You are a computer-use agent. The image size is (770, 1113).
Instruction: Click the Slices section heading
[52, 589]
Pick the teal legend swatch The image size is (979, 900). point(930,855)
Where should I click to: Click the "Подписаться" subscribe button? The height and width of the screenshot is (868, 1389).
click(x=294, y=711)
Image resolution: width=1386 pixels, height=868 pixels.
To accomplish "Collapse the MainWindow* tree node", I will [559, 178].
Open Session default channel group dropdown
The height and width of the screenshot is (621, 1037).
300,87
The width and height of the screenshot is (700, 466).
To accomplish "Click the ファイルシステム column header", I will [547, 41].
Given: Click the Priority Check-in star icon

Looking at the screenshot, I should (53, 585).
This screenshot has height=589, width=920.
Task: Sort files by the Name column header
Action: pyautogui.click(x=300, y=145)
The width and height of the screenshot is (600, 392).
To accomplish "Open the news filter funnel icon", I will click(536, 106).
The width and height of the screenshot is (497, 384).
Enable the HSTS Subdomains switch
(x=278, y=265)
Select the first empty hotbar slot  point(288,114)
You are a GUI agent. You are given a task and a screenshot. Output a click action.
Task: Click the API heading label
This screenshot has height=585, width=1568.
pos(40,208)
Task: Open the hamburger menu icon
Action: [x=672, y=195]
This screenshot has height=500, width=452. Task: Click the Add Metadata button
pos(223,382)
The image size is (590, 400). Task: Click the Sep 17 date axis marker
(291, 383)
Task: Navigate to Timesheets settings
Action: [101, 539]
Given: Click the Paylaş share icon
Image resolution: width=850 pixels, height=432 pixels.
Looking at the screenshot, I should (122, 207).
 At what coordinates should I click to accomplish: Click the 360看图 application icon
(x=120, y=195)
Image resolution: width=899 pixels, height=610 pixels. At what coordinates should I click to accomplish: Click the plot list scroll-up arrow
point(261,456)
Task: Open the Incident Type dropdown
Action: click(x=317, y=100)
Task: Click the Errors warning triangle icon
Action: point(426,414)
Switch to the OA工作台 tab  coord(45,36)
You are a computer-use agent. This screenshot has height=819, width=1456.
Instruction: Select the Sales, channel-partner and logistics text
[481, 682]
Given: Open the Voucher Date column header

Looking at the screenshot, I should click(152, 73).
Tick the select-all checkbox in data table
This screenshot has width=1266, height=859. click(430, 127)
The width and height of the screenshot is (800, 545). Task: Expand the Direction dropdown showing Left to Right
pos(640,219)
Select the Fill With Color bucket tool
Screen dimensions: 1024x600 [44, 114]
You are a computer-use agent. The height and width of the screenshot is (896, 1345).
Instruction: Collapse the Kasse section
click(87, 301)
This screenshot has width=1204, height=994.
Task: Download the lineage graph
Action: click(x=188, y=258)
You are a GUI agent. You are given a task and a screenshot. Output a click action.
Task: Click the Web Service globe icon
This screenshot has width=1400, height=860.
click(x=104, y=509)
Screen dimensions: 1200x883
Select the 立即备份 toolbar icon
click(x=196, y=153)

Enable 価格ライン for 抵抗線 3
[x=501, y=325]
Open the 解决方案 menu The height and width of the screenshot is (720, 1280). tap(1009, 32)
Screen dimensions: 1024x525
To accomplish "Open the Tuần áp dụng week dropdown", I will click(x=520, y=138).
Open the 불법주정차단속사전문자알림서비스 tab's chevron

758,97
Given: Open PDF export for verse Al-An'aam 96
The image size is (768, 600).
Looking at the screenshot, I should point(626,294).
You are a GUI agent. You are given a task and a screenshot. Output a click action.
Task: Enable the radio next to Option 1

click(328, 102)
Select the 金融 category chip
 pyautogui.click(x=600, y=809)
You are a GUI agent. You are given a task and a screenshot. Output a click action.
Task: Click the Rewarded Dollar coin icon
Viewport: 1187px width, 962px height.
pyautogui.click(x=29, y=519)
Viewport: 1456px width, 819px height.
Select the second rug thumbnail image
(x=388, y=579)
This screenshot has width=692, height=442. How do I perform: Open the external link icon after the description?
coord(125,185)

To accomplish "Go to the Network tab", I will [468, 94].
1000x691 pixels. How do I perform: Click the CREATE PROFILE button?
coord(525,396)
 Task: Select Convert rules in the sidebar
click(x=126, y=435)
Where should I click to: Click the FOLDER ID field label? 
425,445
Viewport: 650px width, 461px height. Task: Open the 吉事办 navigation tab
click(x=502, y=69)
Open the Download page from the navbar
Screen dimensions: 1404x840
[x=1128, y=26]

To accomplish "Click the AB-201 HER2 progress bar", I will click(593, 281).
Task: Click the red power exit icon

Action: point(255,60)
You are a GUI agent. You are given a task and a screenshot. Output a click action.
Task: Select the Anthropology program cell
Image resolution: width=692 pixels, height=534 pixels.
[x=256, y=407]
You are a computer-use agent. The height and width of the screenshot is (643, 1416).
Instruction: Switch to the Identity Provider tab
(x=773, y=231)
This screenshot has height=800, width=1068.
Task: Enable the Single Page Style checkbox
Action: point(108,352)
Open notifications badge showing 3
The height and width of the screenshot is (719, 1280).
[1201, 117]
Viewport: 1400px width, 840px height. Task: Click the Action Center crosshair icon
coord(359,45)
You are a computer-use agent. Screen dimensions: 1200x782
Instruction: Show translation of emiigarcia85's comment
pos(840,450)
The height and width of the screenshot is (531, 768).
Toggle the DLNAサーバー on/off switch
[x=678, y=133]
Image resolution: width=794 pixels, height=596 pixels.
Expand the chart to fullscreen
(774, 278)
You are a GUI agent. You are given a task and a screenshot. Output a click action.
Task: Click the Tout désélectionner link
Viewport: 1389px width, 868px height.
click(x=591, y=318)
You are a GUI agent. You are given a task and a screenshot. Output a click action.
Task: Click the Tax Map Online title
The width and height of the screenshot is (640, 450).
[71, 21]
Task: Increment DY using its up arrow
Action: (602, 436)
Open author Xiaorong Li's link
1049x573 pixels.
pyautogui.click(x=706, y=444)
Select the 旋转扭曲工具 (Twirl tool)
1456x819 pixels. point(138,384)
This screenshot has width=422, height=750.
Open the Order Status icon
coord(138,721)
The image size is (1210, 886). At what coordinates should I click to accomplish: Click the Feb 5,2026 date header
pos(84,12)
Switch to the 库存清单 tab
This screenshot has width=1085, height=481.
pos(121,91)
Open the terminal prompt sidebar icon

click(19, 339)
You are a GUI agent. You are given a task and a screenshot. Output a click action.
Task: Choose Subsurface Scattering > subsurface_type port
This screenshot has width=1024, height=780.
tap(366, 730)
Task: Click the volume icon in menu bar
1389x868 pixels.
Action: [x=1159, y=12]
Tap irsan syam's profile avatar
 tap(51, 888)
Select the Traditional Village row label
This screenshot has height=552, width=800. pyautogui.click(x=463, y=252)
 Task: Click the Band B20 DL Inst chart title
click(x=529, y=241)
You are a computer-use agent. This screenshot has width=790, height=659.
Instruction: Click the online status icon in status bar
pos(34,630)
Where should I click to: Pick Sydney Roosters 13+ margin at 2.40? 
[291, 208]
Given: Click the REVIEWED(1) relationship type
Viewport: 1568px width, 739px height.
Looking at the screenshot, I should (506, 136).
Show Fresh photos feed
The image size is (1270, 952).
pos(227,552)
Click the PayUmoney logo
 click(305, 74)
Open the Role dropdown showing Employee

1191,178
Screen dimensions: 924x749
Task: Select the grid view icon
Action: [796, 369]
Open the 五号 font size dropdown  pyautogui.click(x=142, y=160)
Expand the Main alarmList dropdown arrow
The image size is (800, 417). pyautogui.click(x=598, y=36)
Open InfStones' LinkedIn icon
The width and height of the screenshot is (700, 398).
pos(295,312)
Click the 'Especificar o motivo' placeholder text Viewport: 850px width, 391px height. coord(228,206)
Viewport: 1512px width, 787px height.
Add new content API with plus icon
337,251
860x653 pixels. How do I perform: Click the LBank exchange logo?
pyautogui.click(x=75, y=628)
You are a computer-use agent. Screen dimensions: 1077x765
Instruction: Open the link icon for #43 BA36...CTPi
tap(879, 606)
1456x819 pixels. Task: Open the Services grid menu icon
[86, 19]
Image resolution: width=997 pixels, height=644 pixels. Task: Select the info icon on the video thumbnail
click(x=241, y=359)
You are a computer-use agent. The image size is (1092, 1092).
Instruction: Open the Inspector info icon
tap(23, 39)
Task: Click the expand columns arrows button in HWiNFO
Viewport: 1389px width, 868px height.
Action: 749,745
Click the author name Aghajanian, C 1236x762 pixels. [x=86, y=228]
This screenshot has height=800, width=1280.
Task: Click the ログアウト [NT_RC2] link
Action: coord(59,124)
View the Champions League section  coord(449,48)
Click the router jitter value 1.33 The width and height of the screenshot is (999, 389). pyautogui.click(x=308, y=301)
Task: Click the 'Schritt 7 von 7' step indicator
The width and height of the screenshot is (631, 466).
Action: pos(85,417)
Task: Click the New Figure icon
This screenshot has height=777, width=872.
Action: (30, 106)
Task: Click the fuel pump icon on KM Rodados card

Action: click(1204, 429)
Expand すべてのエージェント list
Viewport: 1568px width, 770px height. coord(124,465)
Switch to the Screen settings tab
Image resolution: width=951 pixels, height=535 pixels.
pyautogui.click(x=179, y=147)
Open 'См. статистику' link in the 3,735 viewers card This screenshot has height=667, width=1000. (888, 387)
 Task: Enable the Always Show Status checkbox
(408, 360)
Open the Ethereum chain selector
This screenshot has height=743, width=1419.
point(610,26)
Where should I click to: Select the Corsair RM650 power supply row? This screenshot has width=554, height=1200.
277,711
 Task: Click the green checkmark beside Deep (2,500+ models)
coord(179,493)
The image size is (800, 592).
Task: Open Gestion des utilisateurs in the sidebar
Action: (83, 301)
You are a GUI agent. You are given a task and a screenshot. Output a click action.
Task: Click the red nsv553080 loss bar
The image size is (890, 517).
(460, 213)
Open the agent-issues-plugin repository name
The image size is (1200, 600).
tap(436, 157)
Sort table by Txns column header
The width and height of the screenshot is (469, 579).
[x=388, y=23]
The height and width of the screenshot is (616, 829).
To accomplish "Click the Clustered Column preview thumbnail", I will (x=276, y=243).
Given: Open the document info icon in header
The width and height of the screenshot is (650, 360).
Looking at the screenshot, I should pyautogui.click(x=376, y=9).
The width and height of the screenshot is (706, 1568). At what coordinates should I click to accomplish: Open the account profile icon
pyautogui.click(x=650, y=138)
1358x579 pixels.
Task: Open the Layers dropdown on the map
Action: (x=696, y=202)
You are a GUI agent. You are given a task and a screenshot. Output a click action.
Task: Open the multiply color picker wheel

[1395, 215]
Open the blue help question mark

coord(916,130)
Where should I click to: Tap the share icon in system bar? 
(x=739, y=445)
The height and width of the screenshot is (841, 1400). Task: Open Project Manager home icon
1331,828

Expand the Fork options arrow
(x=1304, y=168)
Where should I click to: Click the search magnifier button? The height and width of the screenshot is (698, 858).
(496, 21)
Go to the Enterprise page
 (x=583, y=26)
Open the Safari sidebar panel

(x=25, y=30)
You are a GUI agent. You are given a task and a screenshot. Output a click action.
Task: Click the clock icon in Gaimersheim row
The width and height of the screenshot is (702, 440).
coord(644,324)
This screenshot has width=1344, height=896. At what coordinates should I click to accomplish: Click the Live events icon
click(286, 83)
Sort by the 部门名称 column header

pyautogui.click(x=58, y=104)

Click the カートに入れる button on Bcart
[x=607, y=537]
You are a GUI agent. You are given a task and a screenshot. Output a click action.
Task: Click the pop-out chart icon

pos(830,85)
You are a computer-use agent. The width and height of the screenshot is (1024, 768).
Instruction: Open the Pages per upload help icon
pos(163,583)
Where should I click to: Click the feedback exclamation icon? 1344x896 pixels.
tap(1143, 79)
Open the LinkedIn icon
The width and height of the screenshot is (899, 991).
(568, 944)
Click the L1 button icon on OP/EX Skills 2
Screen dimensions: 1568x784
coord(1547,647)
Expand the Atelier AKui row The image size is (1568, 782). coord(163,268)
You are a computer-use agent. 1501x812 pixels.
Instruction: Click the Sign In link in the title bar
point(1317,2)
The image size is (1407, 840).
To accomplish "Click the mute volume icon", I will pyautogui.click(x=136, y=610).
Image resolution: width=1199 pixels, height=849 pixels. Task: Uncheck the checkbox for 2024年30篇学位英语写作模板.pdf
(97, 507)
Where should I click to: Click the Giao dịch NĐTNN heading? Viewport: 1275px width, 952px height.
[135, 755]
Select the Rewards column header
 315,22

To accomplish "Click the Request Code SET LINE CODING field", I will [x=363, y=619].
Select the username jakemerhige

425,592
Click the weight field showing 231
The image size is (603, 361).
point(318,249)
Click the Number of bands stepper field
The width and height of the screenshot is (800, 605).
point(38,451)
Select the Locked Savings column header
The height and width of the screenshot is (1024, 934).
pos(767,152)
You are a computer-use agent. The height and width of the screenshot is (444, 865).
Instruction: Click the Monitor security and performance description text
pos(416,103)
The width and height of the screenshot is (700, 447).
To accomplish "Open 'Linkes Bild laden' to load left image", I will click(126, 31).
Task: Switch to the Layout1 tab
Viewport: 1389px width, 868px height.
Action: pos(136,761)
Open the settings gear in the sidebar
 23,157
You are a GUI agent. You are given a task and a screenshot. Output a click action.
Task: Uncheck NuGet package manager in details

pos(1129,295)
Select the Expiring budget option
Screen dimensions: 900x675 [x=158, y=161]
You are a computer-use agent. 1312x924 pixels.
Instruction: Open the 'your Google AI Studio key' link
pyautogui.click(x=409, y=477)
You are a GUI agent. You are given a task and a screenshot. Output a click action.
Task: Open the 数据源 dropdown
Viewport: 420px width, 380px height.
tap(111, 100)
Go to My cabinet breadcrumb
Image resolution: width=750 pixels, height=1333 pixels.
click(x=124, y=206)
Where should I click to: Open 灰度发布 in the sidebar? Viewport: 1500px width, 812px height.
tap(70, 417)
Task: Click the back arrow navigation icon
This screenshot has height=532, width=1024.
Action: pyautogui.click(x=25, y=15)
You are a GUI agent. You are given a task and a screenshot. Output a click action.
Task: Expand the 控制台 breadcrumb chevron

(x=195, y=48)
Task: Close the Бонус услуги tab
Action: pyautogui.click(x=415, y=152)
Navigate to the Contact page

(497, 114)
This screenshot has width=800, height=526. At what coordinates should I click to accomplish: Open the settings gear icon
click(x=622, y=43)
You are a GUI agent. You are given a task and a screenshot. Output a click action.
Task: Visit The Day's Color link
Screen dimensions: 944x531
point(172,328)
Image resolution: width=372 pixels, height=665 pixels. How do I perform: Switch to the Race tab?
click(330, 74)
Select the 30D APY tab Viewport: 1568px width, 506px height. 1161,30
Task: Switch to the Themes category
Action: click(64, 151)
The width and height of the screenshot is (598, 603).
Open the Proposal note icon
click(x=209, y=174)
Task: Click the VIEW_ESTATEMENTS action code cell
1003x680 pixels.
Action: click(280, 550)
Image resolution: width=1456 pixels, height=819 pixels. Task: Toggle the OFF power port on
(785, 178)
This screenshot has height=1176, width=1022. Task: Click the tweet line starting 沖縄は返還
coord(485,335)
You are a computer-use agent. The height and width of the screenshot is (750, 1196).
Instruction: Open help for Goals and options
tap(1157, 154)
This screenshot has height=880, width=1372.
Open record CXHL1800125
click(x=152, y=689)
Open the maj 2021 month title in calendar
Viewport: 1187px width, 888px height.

Isi Tugas >> Ubah skala bagian yang dimulai dengan baris berisi "Image resolution: width=1456" dan berakhir di ujung baris-baris di atas. Tulis ulang seluruh bagian itu dengan teks di luar jawaban tetap sama dan setiap koordinat dalam jawaban dikalikan 1,1 lalu dibulatkan ke bilangan bulat, dengan nilai setengah dibulatkan ke atas.

Hasil Tugas >>
Image resolution: width=1456 pixels, height=819 pixels. Task: Toggle the OFF power port on
(864, 196)
This screenshot has height=1176, width=1022. Task: Click the tweet line starting 沖縄は返還
coord(534,369)
You are a computer-use agent. The height and width of the screenshot is (750, 1196).
Instruction: Open help for Goals and options
tap(1273, 169)
This screenshot has height=880, width=1372.
Open record CXHL1800125
click(x=167, y=758)
Open the maj 2021 month title in calendar
Viewport: 1187px width, 888px height.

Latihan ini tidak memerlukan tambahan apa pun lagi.